Thanks to unprecedented market volatility, widely followed style indexes published by Russell Investments are expected to look substantially different at the end of the month when the firm's stock indexes are re-balanced.
Thanks to unprecedented market volatility, widely followed style indexes published by Russell Investments are expected to look substantially different at the end of the month when the firm's stock indexes are re-balanced.
For example, many financial stocks likely will shift to Russell growth indexes from Russell value indexes when the Tacoma, Wash.-based index publisher comes out with the final reconstruction of its indexes after the close of U.S. markets June 26, said Ronald J. Surz, president of San Clemente, Calif., consulting firm PPCA Inc., who created his own set of style indexes in the mid-1980s.
The earnings of many financial companies have fallen faster than their stock prices, making the stocks appear expensive on a relative basis, he said.
MARKET SNAPSHOT
The annual reconstruction of Russell's indexes started last Friday when Russell took a “market snapshot” for stock price and share data at the market's close.
A preliminary list of the additions and deletions to Russell indexes will be published after the market close June 12, and updates to the list will be made June 19 and 26.
Unprecedented market volatility will probably result in significant movement of financial stocks be-tween style indexes, said Stephen Wood, a senior portfolio analyst with Russell.
Because Russell had yet to take its market snapshot, however, he was leery of talking about specifics.
Russell allocates stocks that have both value and growth characteristics to its indexes on a percentage basis, depending on how strong those characteristics are. As a result, some stocks can appear in both value and growth indexes — an approach that differs from that of Standard & Poor's of New York.
When putting together its style indexes, S&P draws a much harder line that divides stocks into value and growth.
Also, S&P re-balances its domestic style indexes at the end of December and its global indexes at the end of September.
It is partly because of when S&P re-balances its style indexes that its financial stocks didn't move from value to growth. Because of when Russell re-balances its indexes, it will capture this year's rally in financials.
The most dramatic changes to Russell's style indexes are expected to center on financials, but other sectors are also expected to witness significant change.
Energy and health care are set to “slim down” in the small-cap Russell 2000 Growth Index, while consumer staples, financials and information technology should “bulk up,” according to a report from Merrill Lynch & Co. Inc. of New York at the end of April.
“In the Russell 2000 Value [Index], we project utilities and consumer staples will see weight declines, versus rises for energy and industrials,” the report said.

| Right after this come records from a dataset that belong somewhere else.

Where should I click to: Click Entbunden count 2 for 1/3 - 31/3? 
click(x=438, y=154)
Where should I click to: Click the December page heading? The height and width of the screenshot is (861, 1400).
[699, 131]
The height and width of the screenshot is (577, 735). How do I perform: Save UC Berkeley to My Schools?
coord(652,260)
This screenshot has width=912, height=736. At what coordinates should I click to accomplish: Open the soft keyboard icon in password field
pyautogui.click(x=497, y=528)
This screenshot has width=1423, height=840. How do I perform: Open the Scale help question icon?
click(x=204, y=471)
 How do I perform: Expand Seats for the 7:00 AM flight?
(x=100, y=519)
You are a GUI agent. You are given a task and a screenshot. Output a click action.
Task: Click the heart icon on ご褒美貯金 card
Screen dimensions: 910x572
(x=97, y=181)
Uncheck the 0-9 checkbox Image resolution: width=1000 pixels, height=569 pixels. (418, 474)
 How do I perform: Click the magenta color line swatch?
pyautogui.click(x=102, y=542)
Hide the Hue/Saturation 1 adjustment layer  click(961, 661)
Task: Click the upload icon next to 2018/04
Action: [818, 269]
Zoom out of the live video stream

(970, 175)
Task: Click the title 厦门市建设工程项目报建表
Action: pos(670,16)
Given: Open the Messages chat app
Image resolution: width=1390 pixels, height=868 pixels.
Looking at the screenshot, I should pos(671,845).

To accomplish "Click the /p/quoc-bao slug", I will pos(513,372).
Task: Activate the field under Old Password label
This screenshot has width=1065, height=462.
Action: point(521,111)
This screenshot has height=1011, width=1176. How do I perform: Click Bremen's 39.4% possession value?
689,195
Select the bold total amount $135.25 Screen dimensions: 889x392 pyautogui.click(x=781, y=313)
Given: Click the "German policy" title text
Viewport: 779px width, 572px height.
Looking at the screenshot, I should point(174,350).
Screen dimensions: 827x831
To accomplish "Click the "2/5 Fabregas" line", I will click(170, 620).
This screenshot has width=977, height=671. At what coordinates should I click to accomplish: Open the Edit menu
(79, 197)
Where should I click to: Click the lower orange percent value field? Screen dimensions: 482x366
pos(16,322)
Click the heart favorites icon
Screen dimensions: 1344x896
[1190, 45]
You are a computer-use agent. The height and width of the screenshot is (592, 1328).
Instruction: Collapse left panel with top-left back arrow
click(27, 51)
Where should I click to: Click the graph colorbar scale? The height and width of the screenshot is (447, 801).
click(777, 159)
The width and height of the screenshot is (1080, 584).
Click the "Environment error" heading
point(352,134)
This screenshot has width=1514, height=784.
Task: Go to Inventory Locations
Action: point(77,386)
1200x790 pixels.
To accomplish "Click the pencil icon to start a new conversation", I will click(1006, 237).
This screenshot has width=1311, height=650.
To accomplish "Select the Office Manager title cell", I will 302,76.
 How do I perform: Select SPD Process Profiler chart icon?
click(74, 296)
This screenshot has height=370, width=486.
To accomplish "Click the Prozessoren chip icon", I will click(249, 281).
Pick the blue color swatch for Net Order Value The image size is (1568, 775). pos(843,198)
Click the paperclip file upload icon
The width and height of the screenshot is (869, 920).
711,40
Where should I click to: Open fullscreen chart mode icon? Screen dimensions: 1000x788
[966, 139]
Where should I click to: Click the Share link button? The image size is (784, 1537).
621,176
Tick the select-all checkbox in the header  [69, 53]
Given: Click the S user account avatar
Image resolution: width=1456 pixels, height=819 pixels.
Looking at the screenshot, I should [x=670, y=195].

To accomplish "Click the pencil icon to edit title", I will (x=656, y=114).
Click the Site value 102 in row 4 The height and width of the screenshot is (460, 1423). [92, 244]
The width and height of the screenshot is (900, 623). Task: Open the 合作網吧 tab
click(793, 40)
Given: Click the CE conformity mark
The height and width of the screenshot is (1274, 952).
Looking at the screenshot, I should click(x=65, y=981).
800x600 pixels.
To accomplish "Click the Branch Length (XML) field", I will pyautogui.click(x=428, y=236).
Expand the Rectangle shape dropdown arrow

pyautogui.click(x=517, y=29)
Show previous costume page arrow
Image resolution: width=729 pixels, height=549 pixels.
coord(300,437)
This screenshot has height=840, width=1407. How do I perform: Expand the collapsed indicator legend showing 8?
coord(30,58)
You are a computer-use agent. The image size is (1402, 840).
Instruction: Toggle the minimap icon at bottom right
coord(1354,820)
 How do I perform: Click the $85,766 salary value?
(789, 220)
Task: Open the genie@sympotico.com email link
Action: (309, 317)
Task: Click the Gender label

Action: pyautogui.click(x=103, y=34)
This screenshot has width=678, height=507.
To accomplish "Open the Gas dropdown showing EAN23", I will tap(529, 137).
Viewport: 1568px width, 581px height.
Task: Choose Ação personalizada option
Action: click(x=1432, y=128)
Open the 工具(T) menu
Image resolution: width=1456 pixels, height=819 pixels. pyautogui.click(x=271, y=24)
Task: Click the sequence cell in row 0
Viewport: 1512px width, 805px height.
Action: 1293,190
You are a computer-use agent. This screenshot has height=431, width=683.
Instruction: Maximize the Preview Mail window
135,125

The health care sector should become a larger portion of the large-cap Russell 1000 Growth Index, and industrials are set to shrink, according to the report.
ETFS VERSUS MUTUAL FUNDS
The changes are important to investors because more turnover in the style indexes means potentially more turnover in the mutual funds and exchange traded funds that follow them, said Michael Krause, president of AltaVista Research LLC, a New York-based ETF research firm.
Turnover isn't as much of a problem for ETFs, because of their tax-efficient structure, but a mutual fund forced to sell stocks may create an unwanted capital gains distribution, he said.
Of course, with so many investment losses, capital gains aren't expected to be much of a concern.
Increased turnover, however, can still lead to an increase in front-running, in which investors try to snap up stocks that they think will be included in the index.
“When changes are announced, people rush to buy ahead of the index funds, causing a pop in stocks that are about to switch indexes,” Mr. Krause said.
That can make it more expensive for a fund to buy the stock.
Russell, however, addresses front running by telegraphing changes to its indexes well ahead of its final re-balancing, giving institutional in-vestors the chance to spread their trades over time.
But even if the company didn't do so, Mr. Krause said, he doesn't think that front running would be a big issue this year.
There will be some change, but because everything is beaten down, “I don't know there will be that dramatic of a shift this year,” he said.